→ **Stored data**:
================================
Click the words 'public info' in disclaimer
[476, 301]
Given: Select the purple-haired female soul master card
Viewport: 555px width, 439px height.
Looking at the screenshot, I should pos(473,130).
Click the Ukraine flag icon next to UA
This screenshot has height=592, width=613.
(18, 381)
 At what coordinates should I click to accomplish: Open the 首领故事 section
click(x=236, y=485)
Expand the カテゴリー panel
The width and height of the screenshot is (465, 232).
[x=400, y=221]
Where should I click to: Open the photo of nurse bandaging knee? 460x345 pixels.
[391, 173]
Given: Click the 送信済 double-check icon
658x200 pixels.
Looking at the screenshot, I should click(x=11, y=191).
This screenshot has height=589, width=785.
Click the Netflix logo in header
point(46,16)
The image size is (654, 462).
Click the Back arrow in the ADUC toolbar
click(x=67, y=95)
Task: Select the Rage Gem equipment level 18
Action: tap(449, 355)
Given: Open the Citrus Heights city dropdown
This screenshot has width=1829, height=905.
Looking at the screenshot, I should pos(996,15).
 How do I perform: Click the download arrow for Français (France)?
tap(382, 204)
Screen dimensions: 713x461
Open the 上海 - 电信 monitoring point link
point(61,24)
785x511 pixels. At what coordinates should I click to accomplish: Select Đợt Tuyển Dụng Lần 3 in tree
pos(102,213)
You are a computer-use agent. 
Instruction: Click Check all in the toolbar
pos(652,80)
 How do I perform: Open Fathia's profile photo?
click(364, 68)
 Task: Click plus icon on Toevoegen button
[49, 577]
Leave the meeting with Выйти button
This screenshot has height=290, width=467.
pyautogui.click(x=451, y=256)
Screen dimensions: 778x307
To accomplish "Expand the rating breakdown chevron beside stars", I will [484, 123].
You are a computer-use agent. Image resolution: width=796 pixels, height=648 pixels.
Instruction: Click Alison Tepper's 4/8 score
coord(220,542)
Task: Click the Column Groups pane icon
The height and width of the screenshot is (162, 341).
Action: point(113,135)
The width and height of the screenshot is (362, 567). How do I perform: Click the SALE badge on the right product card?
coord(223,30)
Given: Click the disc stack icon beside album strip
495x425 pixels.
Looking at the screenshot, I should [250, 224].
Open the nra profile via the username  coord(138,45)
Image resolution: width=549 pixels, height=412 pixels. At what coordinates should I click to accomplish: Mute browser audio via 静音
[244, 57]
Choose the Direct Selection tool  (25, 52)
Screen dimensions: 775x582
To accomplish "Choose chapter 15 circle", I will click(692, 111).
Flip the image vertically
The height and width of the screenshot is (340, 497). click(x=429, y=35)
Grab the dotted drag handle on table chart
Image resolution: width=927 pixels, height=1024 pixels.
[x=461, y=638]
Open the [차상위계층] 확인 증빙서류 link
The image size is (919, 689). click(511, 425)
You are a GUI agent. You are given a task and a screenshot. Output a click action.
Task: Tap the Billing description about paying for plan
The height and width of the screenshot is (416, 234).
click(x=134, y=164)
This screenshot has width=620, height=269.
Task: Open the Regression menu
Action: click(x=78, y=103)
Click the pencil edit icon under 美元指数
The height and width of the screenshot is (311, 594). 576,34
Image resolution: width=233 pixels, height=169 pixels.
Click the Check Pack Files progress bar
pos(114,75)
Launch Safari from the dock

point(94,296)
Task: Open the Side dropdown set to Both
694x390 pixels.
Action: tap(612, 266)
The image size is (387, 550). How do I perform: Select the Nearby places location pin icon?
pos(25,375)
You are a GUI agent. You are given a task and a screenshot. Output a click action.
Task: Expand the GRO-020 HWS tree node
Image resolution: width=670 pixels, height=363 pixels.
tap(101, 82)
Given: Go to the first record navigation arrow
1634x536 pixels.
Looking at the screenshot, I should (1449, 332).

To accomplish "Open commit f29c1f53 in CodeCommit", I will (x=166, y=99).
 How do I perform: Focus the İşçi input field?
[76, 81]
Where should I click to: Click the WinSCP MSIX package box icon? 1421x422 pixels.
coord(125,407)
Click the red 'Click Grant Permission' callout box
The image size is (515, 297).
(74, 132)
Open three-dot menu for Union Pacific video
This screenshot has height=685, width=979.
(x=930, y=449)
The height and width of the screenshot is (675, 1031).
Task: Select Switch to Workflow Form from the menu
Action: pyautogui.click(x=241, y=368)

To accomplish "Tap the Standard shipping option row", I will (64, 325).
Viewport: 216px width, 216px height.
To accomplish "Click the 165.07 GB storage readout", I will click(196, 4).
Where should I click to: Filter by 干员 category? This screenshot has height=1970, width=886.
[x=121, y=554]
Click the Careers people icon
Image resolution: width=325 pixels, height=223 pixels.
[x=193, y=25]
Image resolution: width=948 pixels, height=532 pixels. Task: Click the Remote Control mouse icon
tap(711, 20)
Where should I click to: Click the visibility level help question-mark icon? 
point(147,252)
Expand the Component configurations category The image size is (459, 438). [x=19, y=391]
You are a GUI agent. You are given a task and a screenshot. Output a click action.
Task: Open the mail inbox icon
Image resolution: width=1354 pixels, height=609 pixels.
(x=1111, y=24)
================================
→ **What is being asked**: Each line in the data that holds the word "will" must be copied.

→ **Response area**:
To accomplish "Expand the rating breakdown chevron beside stars", I will [484, 123].
To accomplish "Choose chapter 15 circle", I will click(692, 111).
To accomplish "Open commit f29c1f53 in CodeCommit", I will (x=166, y=99).
To accomplish "Tap the Standard shipping option row", I will (64, 325).
To accomplish "Click the 165.07 GB storage readout", I will click(196, 4).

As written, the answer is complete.